Problem statement: Please copy the data below line for line, with no changes, and leave out the pictures.

Screenshot and document pointing data
···
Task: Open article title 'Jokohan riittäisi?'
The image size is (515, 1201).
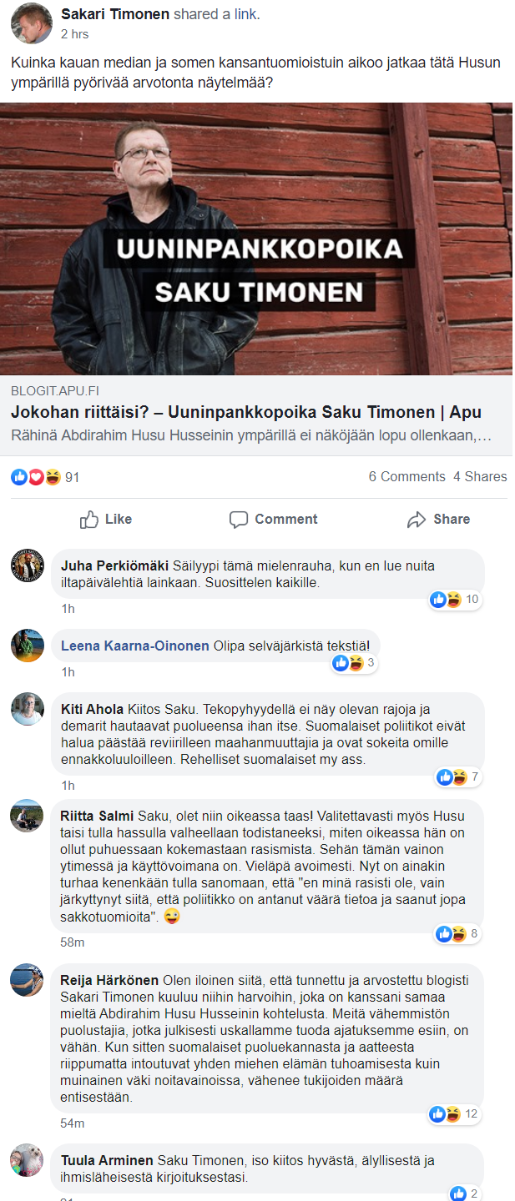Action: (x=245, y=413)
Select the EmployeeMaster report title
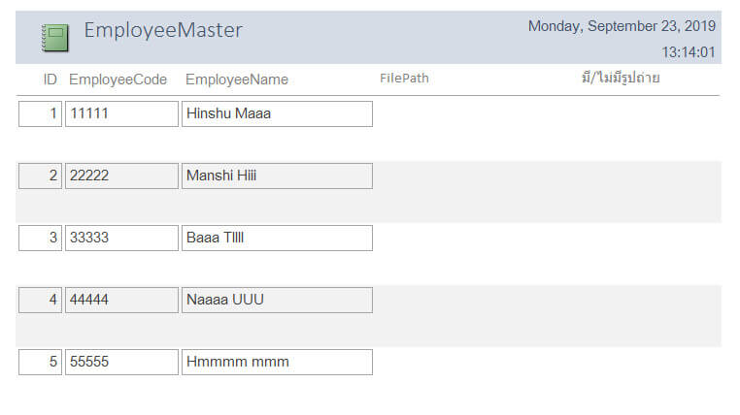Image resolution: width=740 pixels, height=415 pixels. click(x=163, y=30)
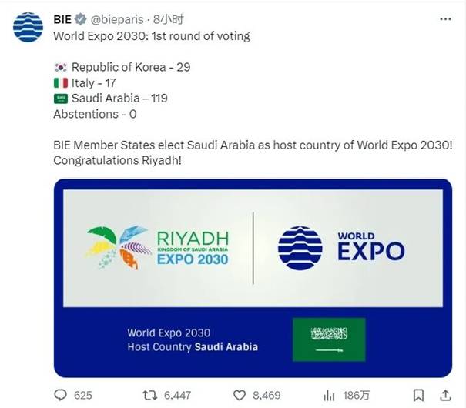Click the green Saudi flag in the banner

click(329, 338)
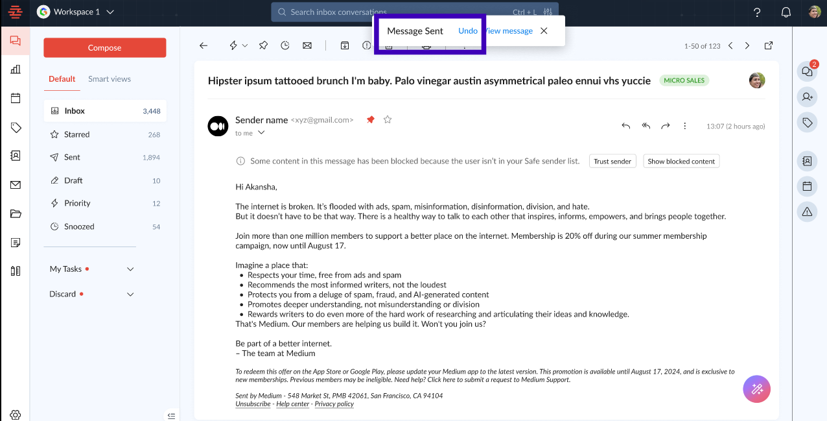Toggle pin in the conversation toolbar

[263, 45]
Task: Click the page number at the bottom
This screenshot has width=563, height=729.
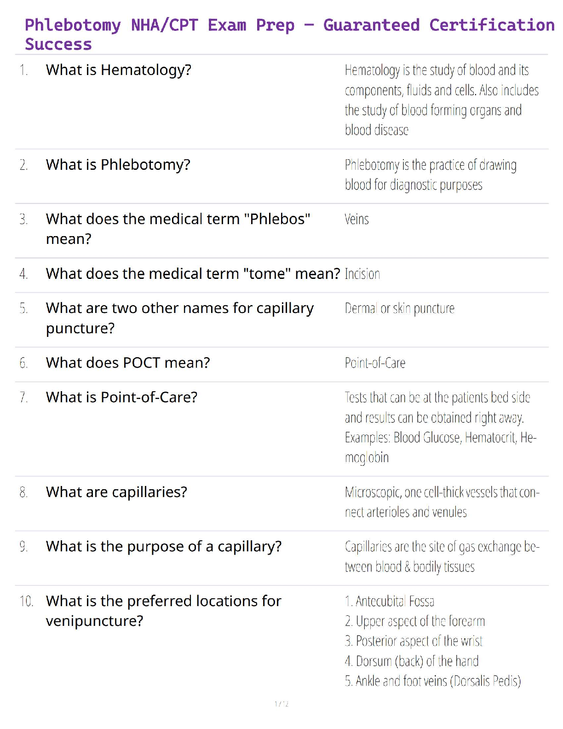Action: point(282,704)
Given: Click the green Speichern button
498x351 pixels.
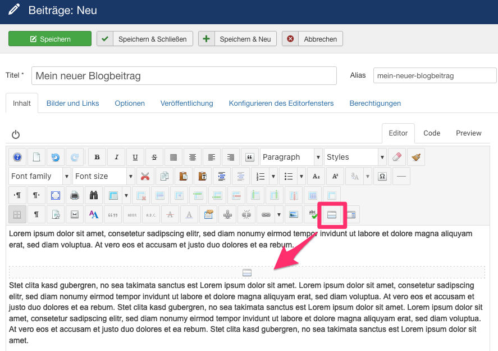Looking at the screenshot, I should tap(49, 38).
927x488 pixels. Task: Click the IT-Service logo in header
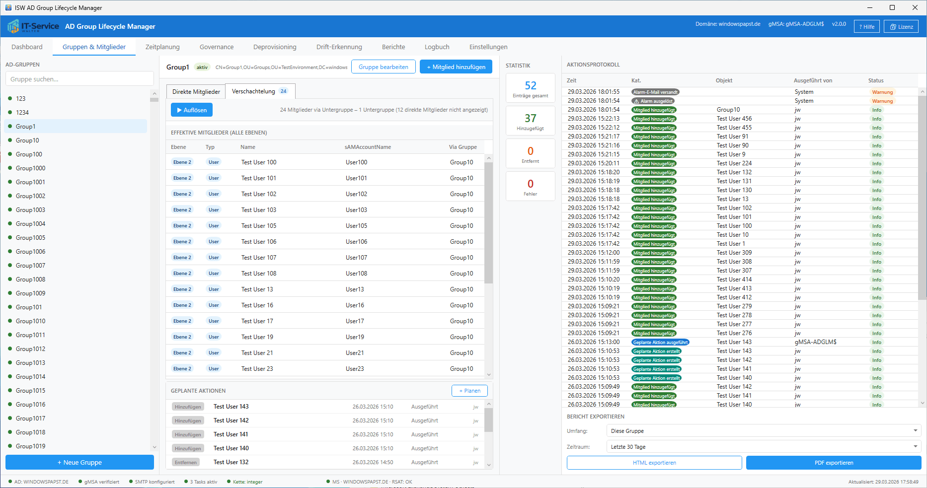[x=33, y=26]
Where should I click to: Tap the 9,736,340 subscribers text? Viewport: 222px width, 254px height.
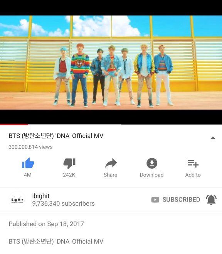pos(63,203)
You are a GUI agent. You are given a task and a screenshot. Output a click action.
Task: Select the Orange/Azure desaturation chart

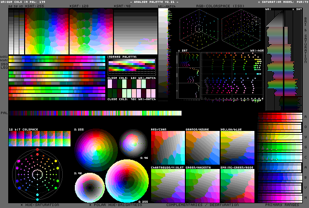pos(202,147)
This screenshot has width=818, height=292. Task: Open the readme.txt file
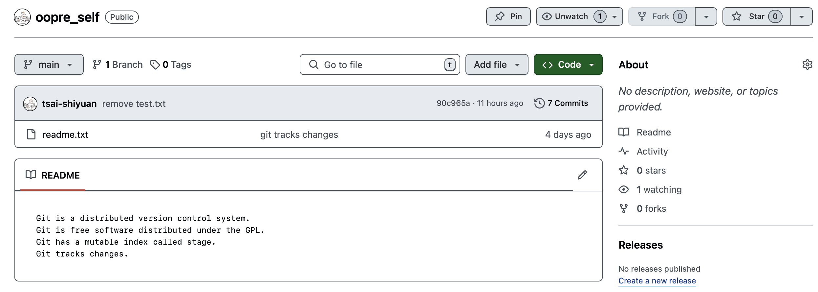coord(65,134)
···
Task solution:
Task: Open article title 'Jokohan riittäisi?'
The image size is (515, 1201).
Action: (x=245, y=413)
Select the EmployeeMaster report title
Image resolution: width=740 pixels, height=415 pixels. click(x=163, y=30)
Click the green Saudi flag in the banner

click(329, 338)
Toggle pin in the conversation toolbar

[263, 45]
Task: Click the page number at the bottom
This screenshot has width=563, height=729.
Action: point(282,704)
Given: Click the green Speichern button
498x351 pixels.
Looking at the screenshot, I should tap(49, 38).
927x488 pixels. Task: Click the IT-Service logo in header
[x=33, y=26]
Where should I click to: Tap the 9,736,340 subscribers text? Viewport: 222px width, 254px height.
pos(63,203)
You are a GUI agent. You are given a task and a screenshot. Output a click action.
Task: Select the Orange/Azure desaturation chart

pos(202,147)
This screenshot has width=818, height=292. Task: Open the readme.txt file
coord(65,134)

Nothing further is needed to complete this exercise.